EXERCISE GOAL
Copy the records below verbatim, from the line with "You are a computer-use agent. Screen dimensions: 700x467" to the line with "click(540, 266)".
• • • • • • •
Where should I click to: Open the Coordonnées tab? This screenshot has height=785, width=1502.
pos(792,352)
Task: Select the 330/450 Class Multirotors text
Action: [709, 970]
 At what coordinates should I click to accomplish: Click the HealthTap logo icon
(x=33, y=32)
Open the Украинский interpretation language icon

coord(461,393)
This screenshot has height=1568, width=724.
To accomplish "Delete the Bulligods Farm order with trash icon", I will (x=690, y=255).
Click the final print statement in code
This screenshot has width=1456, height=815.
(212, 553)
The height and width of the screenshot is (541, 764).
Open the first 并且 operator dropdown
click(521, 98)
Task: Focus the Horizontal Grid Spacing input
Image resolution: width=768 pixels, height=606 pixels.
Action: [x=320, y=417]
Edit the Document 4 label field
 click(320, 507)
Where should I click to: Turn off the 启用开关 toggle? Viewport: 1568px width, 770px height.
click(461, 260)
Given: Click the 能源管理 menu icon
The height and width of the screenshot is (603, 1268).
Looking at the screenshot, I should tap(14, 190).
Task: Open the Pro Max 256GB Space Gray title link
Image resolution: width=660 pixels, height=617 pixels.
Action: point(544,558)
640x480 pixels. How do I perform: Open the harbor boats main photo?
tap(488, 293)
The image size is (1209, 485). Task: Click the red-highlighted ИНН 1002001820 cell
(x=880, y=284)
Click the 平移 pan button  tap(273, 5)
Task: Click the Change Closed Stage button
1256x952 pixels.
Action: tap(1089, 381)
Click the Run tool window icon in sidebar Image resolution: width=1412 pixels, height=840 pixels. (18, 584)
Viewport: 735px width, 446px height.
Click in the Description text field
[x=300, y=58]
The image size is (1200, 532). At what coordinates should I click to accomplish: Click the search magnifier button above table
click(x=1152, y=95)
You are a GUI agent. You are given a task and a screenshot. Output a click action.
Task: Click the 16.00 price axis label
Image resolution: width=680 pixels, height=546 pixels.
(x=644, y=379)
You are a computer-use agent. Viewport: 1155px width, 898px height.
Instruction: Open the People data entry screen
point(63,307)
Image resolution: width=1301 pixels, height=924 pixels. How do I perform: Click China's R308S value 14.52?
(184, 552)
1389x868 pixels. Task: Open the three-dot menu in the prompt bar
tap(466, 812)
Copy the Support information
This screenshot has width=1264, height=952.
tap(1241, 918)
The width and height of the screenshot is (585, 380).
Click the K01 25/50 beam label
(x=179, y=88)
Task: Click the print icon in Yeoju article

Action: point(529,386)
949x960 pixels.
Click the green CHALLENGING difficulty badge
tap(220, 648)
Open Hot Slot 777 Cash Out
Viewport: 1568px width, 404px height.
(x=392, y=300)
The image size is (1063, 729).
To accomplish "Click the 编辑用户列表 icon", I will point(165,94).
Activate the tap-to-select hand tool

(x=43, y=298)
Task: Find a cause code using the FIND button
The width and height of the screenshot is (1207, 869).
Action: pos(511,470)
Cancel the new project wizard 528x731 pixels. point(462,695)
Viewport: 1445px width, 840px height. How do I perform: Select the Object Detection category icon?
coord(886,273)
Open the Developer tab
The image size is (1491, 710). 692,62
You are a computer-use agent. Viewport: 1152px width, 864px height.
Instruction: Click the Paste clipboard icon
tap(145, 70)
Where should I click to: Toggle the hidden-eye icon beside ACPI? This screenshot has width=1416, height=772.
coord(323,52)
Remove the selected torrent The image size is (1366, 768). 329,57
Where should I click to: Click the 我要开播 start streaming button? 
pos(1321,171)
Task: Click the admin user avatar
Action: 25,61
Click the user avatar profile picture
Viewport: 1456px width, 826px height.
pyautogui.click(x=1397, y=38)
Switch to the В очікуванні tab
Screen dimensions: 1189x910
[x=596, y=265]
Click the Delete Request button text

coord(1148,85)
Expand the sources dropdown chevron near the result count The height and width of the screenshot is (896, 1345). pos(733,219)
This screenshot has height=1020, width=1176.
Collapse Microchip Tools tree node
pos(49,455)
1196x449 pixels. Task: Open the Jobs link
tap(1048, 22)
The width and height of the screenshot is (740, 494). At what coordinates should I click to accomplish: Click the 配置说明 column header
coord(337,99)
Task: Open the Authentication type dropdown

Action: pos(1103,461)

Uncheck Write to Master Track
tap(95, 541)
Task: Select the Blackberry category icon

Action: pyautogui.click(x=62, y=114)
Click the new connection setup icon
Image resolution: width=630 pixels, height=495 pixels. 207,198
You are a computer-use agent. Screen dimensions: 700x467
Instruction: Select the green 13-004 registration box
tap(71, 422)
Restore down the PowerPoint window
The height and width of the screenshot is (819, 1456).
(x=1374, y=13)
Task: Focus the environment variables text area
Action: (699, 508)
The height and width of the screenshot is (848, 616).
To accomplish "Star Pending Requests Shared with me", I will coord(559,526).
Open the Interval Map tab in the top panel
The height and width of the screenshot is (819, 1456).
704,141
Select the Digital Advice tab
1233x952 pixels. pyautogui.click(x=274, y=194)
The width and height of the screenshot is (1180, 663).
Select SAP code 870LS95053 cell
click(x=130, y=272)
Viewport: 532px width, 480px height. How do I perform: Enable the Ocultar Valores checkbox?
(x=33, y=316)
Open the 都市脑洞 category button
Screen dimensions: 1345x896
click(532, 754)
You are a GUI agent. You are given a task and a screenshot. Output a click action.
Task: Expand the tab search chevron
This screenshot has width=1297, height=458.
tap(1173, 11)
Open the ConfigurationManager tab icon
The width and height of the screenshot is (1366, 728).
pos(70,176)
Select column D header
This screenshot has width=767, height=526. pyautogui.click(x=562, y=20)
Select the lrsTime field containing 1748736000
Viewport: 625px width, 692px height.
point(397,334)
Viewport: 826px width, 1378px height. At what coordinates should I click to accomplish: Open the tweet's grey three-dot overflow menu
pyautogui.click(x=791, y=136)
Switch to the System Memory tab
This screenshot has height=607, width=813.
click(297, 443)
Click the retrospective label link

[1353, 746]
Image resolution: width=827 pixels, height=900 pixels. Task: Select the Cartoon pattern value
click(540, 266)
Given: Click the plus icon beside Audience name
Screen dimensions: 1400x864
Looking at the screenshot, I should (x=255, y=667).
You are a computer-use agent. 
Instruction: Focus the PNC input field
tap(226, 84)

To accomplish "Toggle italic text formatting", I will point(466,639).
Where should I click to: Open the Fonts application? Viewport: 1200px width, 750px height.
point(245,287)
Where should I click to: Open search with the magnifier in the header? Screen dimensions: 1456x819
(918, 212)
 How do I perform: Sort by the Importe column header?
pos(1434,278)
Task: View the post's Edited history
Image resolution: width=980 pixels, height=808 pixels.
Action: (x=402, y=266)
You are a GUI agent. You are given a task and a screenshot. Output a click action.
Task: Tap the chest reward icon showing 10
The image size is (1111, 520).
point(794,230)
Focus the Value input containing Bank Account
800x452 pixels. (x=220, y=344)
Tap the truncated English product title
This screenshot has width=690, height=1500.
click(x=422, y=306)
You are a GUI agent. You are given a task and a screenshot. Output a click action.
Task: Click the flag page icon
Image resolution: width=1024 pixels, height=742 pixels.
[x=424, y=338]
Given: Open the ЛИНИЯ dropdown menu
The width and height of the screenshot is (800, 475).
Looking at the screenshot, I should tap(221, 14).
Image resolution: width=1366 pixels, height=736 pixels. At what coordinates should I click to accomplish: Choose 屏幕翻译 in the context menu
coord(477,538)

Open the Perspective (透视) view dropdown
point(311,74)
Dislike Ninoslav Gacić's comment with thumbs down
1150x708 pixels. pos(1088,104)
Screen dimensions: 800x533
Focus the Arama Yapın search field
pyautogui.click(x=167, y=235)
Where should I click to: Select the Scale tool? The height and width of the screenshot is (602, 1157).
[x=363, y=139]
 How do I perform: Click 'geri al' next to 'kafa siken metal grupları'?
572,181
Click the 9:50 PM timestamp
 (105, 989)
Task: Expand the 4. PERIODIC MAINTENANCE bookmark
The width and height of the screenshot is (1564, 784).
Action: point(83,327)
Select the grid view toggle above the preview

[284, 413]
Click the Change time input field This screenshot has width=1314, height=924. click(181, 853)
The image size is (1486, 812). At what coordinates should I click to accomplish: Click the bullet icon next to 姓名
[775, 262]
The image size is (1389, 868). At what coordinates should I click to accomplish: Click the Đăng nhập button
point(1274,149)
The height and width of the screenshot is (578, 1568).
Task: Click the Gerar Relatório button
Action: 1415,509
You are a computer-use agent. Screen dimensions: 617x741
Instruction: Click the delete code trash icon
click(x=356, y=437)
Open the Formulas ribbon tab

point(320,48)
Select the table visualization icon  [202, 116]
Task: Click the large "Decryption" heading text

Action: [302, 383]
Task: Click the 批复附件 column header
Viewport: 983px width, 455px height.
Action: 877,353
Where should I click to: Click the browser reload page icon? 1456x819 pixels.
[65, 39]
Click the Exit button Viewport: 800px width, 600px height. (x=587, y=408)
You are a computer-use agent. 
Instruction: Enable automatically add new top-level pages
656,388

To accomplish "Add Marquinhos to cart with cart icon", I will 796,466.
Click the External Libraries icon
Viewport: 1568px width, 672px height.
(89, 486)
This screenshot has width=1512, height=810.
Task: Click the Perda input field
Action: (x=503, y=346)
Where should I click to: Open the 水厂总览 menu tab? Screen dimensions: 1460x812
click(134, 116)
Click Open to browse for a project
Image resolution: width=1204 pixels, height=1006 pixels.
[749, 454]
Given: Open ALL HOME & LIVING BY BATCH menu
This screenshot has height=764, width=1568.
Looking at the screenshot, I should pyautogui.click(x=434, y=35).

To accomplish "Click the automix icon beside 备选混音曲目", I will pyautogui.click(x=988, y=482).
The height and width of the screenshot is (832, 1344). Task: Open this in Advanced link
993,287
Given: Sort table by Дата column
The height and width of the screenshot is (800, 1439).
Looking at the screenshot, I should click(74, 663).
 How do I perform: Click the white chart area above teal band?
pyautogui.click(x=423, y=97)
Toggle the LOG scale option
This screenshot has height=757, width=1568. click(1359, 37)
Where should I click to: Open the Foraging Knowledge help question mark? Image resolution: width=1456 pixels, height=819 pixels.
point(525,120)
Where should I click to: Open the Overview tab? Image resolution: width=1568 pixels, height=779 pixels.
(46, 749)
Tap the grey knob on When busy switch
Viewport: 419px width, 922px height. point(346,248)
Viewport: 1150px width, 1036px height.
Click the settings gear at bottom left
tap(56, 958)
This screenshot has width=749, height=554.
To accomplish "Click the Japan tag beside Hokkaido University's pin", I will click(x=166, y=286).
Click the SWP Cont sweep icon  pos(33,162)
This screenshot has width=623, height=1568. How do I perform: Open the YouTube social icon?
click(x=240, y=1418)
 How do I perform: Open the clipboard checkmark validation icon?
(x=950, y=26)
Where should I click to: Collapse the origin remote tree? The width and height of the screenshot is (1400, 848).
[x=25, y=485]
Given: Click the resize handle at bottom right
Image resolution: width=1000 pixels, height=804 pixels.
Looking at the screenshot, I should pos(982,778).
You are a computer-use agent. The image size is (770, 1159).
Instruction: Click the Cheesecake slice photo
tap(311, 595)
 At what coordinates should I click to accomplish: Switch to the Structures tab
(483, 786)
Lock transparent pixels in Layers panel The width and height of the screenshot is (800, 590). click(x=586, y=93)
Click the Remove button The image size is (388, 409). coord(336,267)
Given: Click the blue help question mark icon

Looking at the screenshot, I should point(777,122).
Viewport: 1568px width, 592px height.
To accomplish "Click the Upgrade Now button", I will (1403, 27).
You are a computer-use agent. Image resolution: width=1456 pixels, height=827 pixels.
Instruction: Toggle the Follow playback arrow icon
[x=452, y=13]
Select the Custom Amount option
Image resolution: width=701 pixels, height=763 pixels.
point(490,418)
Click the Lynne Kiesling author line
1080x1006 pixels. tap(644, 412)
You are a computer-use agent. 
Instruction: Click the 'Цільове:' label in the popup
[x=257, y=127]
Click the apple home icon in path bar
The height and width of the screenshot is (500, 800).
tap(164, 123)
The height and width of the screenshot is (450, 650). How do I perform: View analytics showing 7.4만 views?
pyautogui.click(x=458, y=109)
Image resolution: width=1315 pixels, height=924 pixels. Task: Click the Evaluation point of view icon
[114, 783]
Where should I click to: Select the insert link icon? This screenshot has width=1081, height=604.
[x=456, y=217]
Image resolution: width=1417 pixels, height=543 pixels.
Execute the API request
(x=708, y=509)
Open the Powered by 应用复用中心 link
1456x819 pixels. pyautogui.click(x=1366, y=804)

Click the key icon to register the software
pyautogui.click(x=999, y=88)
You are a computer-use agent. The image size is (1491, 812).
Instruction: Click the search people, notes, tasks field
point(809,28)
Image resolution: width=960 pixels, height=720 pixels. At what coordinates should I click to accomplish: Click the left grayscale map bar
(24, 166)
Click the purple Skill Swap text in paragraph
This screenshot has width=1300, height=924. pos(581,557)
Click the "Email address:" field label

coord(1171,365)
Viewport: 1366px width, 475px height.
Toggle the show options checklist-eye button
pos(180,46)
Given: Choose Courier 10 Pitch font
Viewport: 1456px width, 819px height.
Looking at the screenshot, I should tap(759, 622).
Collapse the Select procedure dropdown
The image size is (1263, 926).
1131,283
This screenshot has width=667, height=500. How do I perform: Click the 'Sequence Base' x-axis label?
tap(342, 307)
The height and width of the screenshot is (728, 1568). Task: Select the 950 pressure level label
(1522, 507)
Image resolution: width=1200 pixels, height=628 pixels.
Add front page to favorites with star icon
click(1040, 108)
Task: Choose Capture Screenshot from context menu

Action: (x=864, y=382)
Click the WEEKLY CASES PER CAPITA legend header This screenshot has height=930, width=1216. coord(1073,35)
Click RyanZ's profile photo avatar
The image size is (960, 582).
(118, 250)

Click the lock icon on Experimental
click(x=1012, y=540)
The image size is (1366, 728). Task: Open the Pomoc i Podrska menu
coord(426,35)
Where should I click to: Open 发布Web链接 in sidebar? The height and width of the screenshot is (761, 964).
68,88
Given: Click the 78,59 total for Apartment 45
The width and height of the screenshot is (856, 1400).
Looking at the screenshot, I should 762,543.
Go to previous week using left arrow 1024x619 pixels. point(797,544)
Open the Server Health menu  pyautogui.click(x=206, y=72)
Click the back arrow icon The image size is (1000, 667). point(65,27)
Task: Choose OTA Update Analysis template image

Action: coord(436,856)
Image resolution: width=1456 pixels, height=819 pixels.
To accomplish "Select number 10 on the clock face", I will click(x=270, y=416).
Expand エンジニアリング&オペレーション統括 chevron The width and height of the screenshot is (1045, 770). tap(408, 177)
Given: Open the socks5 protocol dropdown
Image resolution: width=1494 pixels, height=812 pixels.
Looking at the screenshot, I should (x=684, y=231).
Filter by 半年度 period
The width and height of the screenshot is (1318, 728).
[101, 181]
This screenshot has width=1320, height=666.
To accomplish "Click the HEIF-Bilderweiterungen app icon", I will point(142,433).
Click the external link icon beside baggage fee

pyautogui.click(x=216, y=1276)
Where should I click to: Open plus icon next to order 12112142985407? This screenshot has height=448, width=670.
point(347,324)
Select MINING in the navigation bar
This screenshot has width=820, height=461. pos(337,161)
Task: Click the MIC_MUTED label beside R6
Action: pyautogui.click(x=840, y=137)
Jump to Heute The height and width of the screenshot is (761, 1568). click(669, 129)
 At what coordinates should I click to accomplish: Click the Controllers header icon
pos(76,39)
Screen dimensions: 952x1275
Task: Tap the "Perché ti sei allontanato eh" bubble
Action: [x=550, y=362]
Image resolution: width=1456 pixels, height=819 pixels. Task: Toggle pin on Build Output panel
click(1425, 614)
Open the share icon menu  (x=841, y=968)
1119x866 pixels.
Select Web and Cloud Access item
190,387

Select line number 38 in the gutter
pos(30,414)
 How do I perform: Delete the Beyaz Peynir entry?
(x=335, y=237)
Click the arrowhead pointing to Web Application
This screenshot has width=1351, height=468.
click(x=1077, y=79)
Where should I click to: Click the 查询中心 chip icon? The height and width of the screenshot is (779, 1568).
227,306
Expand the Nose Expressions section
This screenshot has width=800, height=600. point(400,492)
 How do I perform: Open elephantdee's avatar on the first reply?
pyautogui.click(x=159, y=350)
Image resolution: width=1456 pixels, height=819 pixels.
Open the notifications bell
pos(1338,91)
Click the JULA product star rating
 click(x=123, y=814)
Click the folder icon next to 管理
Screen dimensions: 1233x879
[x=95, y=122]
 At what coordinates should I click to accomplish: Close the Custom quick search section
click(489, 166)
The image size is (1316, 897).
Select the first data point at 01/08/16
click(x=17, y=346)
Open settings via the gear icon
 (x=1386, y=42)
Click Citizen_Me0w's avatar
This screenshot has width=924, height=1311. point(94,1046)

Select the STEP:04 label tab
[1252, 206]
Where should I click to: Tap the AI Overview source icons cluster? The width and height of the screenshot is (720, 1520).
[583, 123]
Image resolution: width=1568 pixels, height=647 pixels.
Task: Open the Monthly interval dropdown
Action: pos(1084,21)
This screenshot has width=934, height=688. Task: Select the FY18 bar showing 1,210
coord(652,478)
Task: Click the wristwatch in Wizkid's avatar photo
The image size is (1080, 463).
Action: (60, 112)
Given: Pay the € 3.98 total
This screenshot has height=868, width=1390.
• • • • • • •
WORKED SOLUTION
You are a computer-use agent. Screen dimensions: 700x467
Instruction: Select the green 13-004 registration box
tap(71, 422)
Restore down the PowerPoint window
The height and width of the screenshot is (819, 1456).
(x=1374, y=13)
Task: Focus the environment variables text area
Action: (699, 508)
The height and width of the screenshot is (848, 616).
To accomplish "Star Pending Requests Shared with me", I will coord(559,526).
Open the Interval Map tab in the top panel
The height and width of the screenshot is (819, 1456).
704,141
Select the Digital Advice tab
1233x952 pixels. pyautogui.click(x=274, y=194)
The width and height of the screenshot is (1180, 663).
Select SAP code 870LS95053 cell
click(x=130, y=272)
Viewport: 532px width, 480px height. How do I perform: Enable the Ocultar Valores checkbox?
(x=33, y=316)
Open the 都市脑洞 category button
Screen dimensions: 1345x896
click(532, 754)
You are a GUI agent. You are given a task and a screenshot. Output a click action.
Task: Expand the tab search chevron
This screenshot has width=1297, height=458.
tap(1173, 11)
Open the ConfigurationManager tab icon
The width and height of the screenshot is (1366, 728).
pos(70,176)
Select column D header
This screenshot has width=767, height=526. pyautogui.click(x=562, y=20)
Select the lrsTime field containing 1748736000
Viewport: 625px width, 692px height.
point(397,334)
Viewport: 826px width, 1378px height. At what coordinates should I click to accomplish: Open the tweet's grey three-dot overflow menu
pyautogui.click(x=791, y=136)
Switch to the System Memory tab
This screenshot has height=607, width=813.
click(297, 443)
Click the retrospective label link

[1353, 746]
Image resolution: width=827 pixels, height=900 pixels. Task: Select the Cartoon pattern value
click(540, 266)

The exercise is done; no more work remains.